**文档片段**
________
【昉·星光2RISC-V单板计算机】物体识别的板端推理-电子产品世界论坛

【昉·星光 2 RISC-V单板计算机】物体识别的板端推理

本文介绍了昉·星光2 （StarFive2）单板计算机基于 OpenCV 模型实现物体识别的板端推理。

准备工作

在实现前面帖子描述的官方软件库更新、OpenCV正常调用的基础上，进一步实现 python 代码改进，实现物体识别的板端推理的项目设计。

新建文件夹

SSH 登录系统，进入 home/user/ 文件夹，为了便于管理项目，新建 Ai_Inf 文件夹用以装载对应的板端识别工程文件，包括 onnx 模型文件、coco.names 物体类别文件、yolov5_inf.py 执行程序以及待识别的目标输入图片文件等。

流程图

项目代码

新建 yolov5_inf.py 文件，添加板端推理代码。

import cv2
import numpy as np
import argparse
import sys

# Constants
INPUT_WIDTH = 640       # Model input width
INPUT_HEIGHT = 640      # Model input height  
SCORE_THRESHOLD = 0.5   # Class score threshold
NMS_THRESHOLD = 0.45    # Non-Maximum Suppression threshold
CONFIDENCE_THRESHOLD = 0.45  # Confidence threshold

# Text parameters
FONT_FACE = cv2.FONT_HERSHEY_SIMPLEX  # Font type
FONT_SCALE = 0.7       # Font scale factor  
THICKNESS = 1          # Font thickness

# Colors (BGR format)
BLACK = (0, 0, 0)      # Black
BLUE = (255, 178, 50)  # Blue
GREEN = (0, 255, 0)    # Green
YELLOW = (0, 255, 255) # Yellow
RED = (0, 0, 255)      # Red

def draw_label(input_image, label, left, top):
    """Draw detection label on image
    """
    # Get text size
    text_size = cv2.getTextSize(label, FONT_FACE, FONT_SCALE, THICKNESS)
    dim, baseline = text_size[0], text_size[1]
    # Draw black background rectangle
    cv2.rectangle(input_image, (left, top),
                 (left + dim[0], top + dim[1] + baseline),
                 BLACK, cv2.FILLED)
    # Draw text on rectangle
    cv2.putText(input_image, label, (left, top + dim[1]),
               FONT_FACE, FONT_SCALE, YELLOW, THICKNESS, cv2.LINE_AA)

def pre_process(input_image, net):
    """Image preprocessing function
    """
    # Create 4D blob (1,3,640,640)
    blob = cv2.dnn.blobFromImage(
        input_image,
        1/255,                   # Scale factor
        (INPUT_WIDTH, INPUT_HEIGHT),  # Target size
        [0,0,0],                 # Mean subtraction  
        swapRB=True,             # BGR to RGB
        crop=False               # No cropping
    )
    
    # Set model input
    net.setInput(blob)
    
    # Forward pass to get output
    outputs = net.forward(net.getUnconnectedOutLayersNames())
    return outputs

def post_process(input_image, outputs, classes):
    """Post-processing: Parse detection results and draw bounding boxes
    """
________
**附带记录**
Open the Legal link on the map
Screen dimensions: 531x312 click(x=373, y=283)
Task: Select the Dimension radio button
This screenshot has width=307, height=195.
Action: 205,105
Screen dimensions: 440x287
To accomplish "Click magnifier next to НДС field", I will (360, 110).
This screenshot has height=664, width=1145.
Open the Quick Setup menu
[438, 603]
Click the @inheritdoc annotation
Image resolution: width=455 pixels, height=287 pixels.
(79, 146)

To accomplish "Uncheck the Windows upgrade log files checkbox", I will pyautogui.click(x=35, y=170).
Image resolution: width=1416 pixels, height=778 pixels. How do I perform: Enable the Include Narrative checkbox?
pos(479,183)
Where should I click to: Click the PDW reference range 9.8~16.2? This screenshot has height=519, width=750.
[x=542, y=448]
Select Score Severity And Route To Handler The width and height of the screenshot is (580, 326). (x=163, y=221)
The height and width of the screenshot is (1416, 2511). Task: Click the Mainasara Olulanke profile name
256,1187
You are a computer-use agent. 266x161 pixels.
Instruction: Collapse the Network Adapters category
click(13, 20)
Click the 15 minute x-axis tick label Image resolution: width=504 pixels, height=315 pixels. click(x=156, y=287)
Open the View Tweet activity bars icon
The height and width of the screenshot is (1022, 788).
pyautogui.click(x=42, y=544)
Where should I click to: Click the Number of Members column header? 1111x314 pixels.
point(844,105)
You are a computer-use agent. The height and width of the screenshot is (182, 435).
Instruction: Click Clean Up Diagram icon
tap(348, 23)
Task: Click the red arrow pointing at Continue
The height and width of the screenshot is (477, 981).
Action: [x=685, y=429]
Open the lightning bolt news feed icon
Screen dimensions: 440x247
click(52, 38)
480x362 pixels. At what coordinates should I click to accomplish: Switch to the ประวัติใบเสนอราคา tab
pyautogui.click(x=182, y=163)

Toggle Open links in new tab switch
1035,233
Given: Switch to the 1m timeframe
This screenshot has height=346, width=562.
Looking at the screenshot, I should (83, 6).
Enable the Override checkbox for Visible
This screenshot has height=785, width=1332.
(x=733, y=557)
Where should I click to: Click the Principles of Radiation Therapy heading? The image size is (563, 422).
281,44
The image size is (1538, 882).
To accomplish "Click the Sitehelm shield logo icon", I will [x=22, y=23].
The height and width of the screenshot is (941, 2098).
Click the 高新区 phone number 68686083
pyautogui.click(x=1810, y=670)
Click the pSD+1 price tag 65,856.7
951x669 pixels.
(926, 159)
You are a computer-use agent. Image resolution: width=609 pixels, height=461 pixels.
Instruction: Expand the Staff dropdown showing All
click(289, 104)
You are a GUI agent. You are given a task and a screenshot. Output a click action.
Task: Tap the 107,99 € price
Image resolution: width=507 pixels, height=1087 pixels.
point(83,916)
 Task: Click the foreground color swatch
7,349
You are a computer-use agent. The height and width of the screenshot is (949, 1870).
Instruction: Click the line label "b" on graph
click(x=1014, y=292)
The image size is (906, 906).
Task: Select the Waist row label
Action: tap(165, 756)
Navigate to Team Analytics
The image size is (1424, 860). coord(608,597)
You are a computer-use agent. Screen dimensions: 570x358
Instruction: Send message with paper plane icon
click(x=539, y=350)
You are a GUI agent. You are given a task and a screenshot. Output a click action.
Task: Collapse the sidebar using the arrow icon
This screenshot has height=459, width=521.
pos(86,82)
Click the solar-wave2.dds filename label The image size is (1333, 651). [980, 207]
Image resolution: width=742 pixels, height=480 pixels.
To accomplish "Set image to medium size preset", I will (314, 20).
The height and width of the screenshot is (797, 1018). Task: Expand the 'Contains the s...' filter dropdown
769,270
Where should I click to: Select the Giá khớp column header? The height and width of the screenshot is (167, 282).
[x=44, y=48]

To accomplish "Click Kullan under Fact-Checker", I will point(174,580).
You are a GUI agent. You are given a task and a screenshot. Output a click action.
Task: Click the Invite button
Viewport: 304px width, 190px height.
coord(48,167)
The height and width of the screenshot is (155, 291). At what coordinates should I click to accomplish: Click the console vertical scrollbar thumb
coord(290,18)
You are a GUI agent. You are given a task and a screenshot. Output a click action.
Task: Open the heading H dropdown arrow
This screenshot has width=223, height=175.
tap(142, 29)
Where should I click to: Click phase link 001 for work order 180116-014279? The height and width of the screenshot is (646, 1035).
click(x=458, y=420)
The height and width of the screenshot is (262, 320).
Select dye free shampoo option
________
**要做的事**
**1)** 请把关于物体识别板端推理的帖子中从“# Text parameters”到“# Colors (BGR format)”的这一段原样输出，首尾两处都要包括在内。
**2)** 关于物体识别板端推理的帖子里，代码开头用 import 导入了哪些模块？请全部列出。
**3)** 关于物体识别板端推理的帖子写到一半停了，请从最后一句后面接着往下写。

**任务答案**
**1)**
# Text parameters
FONT_FACE = cv2.FONT_HERSHEY_SIMPLEX  # Font type
FONT_SCALE = 0.7       # Font scale factor  
THICKNESS = 1          # Font thickness

# Colors (BGR format)

**2)** cv2、numpy、argparse、sys

**3)**
    class_ids = []
    confidences = []
    boxes = []
    
    # Get number of detections
    rows = outputs[0].shape[1]
    image_height, image_width = input_image.shape[:2]

    # Resizing factors
    x_factor = image_width / INPUT_WIDTH
    y_factor = image_height / INPUT_HEIGHT

    # Parse detections
    for r in range(rows):
        row = outputs[0][0][r]
        confidence = row[4]
        
        # Filter weak detections
        if confidence >= CONFIDENCE_THRESHOLD:
            classes_scores = row[5:]
            class_id = np.argmax(classes_scores)
            
            # Filter by class score threshold
            if classes_scores[class_id] > SCORE_THRESHOLD:
                confidences.append(confidence)
                class_ids.append(class_id)
                
                # Get bounding box coordinates
                cx, cy, w, h = row[0], row[1], row[2], row[3]
                left = int((cx - w/2) * x_factor)
                top = int((cy - h/2) * y_factor)
                width = int(w * x_factor)
                height = int(h * y_factor)
                boxes.append([left, top, width, height])

    # Apply Non-Maximum Suppression
    indices = cv2.dnn.NMSBoxes(boxes, confidences, CONFIDENCE_THRESHOLD, NMS_THRESHOLD)
    result_image = input_image.copy()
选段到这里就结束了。